Paddling the Peshtigo River
The Peshtigo is fairly well-known amongst whitewater kayakers and rafters throughout the midwest. The segment named 'Roaring Rapids' (P5) is a four mile stretch of nearly continuous intermediate and advanced whitewater that is a virtual magnet for advanced-level paddlers looking for an exciting challenge. The popularity of this segment is evident by the presence of several large outfitters located in the immediate vicinity, providing canoe, kayak, and raft rentals, as well as guided rafting trips.
Another fun whitewater run is from Burnt Bridge to Goodman Park (P3). A twelve mile stretch that features two class 3 waterfalls in Taylor Falls and Strong Falls, along with numerous class 1 and class 2-3 rapids. There are a large number of access points in this segment which provide plenty of choices on which rapids you want to run.

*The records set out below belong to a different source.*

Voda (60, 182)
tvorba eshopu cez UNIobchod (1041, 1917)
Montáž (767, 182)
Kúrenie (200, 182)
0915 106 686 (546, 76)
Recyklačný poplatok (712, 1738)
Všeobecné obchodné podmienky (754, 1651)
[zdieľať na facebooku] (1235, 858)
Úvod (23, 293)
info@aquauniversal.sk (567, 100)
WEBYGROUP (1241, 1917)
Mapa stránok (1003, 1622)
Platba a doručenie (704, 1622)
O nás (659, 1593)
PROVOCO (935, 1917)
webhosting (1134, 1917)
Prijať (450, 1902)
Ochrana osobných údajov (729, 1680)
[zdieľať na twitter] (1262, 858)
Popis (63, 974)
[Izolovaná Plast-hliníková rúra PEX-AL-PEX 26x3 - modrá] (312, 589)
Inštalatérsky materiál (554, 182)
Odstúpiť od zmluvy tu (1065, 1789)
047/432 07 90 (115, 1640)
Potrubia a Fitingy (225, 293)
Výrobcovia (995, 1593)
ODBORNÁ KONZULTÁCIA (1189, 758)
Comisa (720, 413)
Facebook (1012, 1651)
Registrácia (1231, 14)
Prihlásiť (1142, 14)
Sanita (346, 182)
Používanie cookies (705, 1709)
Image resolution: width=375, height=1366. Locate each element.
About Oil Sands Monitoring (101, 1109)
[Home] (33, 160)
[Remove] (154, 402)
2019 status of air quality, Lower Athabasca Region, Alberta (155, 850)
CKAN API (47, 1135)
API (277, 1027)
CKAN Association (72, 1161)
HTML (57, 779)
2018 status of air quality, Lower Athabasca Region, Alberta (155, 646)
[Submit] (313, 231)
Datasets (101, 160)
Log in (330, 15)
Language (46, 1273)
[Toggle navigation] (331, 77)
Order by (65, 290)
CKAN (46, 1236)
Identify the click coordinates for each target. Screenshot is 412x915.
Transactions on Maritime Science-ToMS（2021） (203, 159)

However, the 'runnability' of this segment is difficult at best when river levels are low.
Quietwater enthusiasts will enjoy the segment between Big Joe Landing and CCC Bridge (P1), where the river winds through a remote wilderness setting of dense northern lowland forest. Wildlife is especially abundant in this stretch. South of the CCC Bridge the river flows through more beautiful wilderness scenery with a number of mixed pine and cedar groves covering the banks. The forests surrounding much of the river include: hemlock, tamarack, ash, popple, birch, aspen, maple, and oak. Beaver, otter, deer, and red squirrel are often spotted, along with the occasional black bear.
Two of the most scenic county parks in Wisconsin are located along the river in Segment P4 at Goodman Park and McClintock Park. Both offer pleasant, shaded campgrounds right next to the river. And both feature short but excellent trails with scenic footbridges leading to small, picturesque islands.
The water tends to have a dark color due to the numerous tamarack swamps surrounding the upper Peshtigo. The dark water can make it difficult to spot submerged rocks in several of the rapids.
The best paddling is often in the spring and early summer. After the spring melt-off, rainfall has a major impact on river levels, probably more so than any other navigable river in the state. Even a moderate rainfall can cause river levels to rise dramatically for a few days. These changing water levels alter the river's character as well. During the summer and fall, what one day may be a scratchy class 2 boulder garden can become a roaring class 3 rapids, especially in the segments above the Rat River confluence.
If you are planning a trip on the Peshtigo during mid-summer or later, you should contact one of the regional outfitters for water levels before you embark.